Ayfer Çalıkıran / Taraf

Aleviler, 19. yüzyılın ortalarından bu yana camiye çevrilen, çeşitli tarikatlara verilen ve hatta müzeye dönüştürülen dergah ve tekkelerini istiyor. Bunun için harekete geçtiler bile. Ancak çözülmesi gereken pek çok sorun var. Dergahlara çok önceden el konulmuş olması ya da Tekke ve Zaviyeler Kanunu, önlerine çıkan engellerden bazıları.

Alevilerin dergahlarına el konulması sadece Cumhuriyet tarihinin meselesi değil. 1836’da yeniçeri ocağı kapatılınca pek çok Alevi tekkesi de kapatıldı ve mülkleriyle birlikte Nakşi ve Nurcu tarikatlara teslim edildi. Cumhuriyet’in ilanının ardından 1925’te tekke ve zaviyelere kilit vurulunca tüm mal varlıkları da devlete geçti. Tarihi eser niteliğinde olanlar ise müze yapıldı.

Yıllardır hakları için mücadele eden Alevilerin gündeme getirdiği konulardan biri, bu dergahların kendilerine iade edilmesi. Britanya Alevi Federasyonu (BAF), geçtiğimiz Pazar günü, İngiltere’de faaliyet gösteren Alevi Kültür Merkezi ve Cemevilerinin katılımıyla ilk genişletilmiş toplantısını gerçekleştirdi.

“TEKKE VE ZAVİYE KANUNU DEĞİŞTİRİLSİN”

Toplantı sonrasında, Türkiye’de başta Hacıbektaş Dergahı olmak üzere Alevilere ve Bektaşilere ait tüm dergahların Tekke ve Zaviye Kanunu değiştirilerek müze statüsünden çıkarılması ve bu dergahlara ait bina, arazi gibi taşınmazların ilgili kişi ve kurumlara devredilmesi istendi. Toplantıda alınan kararlar ile ilgili açıklama yapan BAF Başkanı İsrafil Erbil, yıllardır Alevi kurumlarının defalarca bu sorunları ifade etmesine rağmen devletin olumlu bir adım atmadığına dikkat çekti. Erbil, “Bu nedenle Britanya Alevi Federasyonu olarak söz konusu Alevi kutsal mekanlarının geri alınması için başlatılmış olan mücadeleye daha aktif olarak destek verme kararı aldık” dedi.

'SİVAS'TAN UMUTLUYUZ'

HUBYAR Sultan Derneği Başkanı Ali Kenanoğlu, dergahların iadesiyle ilgili Sivas’ta devam eden davayı anlattı:

“Dergahlar vakıflara bağlıdır. Alevi Bektaşi dergahlarını geri alabilmemiz için her bir dergahın bağlı bulunduğu vakfın yeniden canlandırılması gerekiyor. Vakıfları yeniden canlandırabilmek için de vakfın mütevellisinden birinin çocuklarının hayatta olması gerekiyor. Sivas’ta Ali Baba Dergahı Vakfı’nın yöneticisi Seyit Ali’nin torunu olan Tahir Aslantaş var. Tahir Dede’nin açtığı dava sürüyor.”
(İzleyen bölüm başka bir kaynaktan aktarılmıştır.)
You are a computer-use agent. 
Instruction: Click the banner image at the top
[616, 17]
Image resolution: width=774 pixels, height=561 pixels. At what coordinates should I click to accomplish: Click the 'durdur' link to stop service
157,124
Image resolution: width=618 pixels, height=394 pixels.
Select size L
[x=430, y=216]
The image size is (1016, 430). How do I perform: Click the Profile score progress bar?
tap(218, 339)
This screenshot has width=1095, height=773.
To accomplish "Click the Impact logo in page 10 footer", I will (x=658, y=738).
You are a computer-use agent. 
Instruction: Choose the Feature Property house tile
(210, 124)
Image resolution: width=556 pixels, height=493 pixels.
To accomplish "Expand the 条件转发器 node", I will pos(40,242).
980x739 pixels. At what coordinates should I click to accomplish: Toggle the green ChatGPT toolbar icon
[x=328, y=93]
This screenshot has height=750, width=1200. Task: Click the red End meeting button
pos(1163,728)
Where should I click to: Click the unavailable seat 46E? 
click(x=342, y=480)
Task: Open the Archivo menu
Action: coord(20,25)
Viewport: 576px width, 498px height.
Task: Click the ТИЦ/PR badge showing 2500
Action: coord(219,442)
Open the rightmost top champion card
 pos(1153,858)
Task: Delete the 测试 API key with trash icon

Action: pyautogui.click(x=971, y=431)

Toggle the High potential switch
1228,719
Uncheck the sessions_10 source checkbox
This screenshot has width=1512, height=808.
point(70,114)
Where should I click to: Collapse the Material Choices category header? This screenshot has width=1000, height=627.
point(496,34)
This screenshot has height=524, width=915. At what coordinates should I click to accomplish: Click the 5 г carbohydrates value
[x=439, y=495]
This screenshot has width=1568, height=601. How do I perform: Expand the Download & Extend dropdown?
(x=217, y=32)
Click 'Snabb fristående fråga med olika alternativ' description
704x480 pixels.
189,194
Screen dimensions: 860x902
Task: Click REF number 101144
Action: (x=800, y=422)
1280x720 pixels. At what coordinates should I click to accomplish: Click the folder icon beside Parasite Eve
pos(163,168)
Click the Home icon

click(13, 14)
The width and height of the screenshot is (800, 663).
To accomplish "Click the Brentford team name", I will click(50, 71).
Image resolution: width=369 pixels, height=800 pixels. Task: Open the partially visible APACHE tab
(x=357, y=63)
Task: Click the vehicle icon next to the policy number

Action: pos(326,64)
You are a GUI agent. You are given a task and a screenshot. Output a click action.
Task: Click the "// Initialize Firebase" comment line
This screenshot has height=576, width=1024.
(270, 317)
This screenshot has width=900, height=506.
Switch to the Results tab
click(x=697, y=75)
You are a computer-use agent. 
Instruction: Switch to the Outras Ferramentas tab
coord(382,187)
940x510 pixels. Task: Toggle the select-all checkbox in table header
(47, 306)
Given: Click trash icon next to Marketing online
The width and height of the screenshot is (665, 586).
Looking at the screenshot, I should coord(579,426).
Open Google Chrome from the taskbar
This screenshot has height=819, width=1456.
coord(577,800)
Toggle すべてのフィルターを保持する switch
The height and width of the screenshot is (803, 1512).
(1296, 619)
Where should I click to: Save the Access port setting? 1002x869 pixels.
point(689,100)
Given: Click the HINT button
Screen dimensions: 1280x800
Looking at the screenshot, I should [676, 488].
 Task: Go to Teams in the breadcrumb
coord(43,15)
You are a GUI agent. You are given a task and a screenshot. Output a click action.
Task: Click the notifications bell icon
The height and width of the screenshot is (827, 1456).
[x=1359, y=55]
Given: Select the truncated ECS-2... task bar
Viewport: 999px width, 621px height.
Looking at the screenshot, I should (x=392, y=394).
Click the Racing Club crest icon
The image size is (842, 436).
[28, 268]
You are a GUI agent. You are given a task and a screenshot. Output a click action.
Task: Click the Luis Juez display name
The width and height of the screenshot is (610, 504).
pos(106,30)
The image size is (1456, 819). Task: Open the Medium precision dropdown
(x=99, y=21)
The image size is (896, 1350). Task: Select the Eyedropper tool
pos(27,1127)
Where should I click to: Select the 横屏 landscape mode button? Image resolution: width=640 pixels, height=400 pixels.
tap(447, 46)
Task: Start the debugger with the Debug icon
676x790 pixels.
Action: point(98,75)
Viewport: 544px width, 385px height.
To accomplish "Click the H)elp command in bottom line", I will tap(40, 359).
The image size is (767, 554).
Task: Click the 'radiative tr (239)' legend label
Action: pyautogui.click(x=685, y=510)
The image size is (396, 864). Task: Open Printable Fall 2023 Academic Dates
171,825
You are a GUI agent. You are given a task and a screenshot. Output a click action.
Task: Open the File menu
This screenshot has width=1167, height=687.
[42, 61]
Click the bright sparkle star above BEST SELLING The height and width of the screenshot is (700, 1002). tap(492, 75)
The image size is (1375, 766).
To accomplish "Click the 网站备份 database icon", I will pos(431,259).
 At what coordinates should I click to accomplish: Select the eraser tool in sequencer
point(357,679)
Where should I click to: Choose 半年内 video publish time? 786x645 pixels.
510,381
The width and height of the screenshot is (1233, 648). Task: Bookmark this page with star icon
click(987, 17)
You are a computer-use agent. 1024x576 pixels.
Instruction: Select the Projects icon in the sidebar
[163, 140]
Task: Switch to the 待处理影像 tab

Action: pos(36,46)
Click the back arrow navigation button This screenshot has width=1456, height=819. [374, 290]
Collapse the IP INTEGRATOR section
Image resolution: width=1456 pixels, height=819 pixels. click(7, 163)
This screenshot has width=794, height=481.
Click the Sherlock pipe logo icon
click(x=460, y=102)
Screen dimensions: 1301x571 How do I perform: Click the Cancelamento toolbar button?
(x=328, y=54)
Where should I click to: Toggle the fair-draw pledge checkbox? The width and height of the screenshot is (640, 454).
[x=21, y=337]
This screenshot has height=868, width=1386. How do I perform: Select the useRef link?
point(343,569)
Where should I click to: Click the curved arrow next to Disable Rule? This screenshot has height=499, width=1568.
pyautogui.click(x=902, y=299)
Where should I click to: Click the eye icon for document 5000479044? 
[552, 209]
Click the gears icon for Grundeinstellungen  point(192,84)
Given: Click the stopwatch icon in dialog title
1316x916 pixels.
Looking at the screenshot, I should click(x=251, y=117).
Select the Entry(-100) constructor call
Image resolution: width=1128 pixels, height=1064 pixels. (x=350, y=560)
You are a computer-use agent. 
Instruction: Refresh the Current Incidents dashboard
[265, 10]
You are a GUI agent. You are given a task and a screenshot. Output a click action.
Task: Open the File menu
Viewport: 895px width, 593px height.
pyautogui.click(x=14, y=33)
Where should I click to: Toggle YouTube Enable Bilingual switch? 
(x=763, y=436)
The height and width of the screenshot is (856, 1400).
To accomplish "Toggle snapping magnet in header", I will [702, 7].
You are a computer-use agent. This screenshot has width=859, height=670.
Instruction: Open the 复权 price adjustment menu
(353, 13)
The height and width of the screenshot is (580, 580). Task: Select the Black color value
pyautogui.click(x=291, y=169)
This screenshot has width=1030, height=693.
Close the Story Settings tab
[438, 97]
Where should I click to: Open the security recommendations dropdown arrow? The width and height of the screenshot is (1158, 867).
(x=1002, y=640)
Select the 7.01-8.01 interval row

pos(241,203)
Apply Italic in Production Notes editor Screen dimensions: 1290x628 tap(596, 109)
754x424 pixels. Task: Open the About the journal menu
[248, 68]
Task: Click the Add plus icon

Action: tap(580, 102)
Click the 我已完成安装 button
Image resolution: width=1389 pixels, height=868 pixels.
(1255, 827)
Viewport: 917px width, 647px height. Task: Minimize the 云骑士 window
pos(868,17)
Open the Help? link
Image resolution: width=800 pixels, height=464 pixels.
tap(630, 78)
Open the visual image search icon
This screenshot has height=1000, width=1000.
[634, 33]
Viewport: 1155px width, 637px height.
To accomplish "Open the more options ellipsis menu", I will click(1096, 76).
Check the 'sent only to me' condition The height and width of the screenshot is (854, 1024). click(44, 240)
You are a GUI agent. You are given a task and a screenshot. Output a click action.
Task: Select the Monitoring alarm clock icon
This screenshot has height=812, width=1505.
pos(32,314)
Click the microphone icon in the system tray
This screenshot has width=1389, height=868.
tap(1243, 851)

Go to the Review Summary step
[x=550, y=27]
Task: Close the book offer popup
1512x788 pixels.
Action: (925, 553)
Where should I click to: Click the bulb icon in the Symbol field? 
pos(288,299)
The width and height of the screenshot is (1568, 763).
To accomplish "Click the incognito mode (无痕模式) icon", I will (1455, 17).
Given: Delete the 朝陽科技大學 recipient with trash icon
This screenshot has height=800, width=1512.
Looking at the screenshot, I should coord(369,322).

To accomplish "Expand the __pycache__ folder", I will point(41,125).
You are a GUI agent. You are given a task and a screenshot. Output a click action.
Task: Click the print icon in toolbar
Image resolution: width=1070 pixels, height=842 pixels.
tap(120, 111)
Tahir Aslantaş ise, kendi davasının dergah ve tekkelerin iadesi için açılan ilk dava olduğunu söyledi. 2012’de açılan dava için mahkemeye bin tane delil sunduklarını söyleyen Aslantaş, “Avukatlarımız davanın bir iki celse sonra lehimize sonuçlanacağını söylüyor. Umutluyuz” dedi.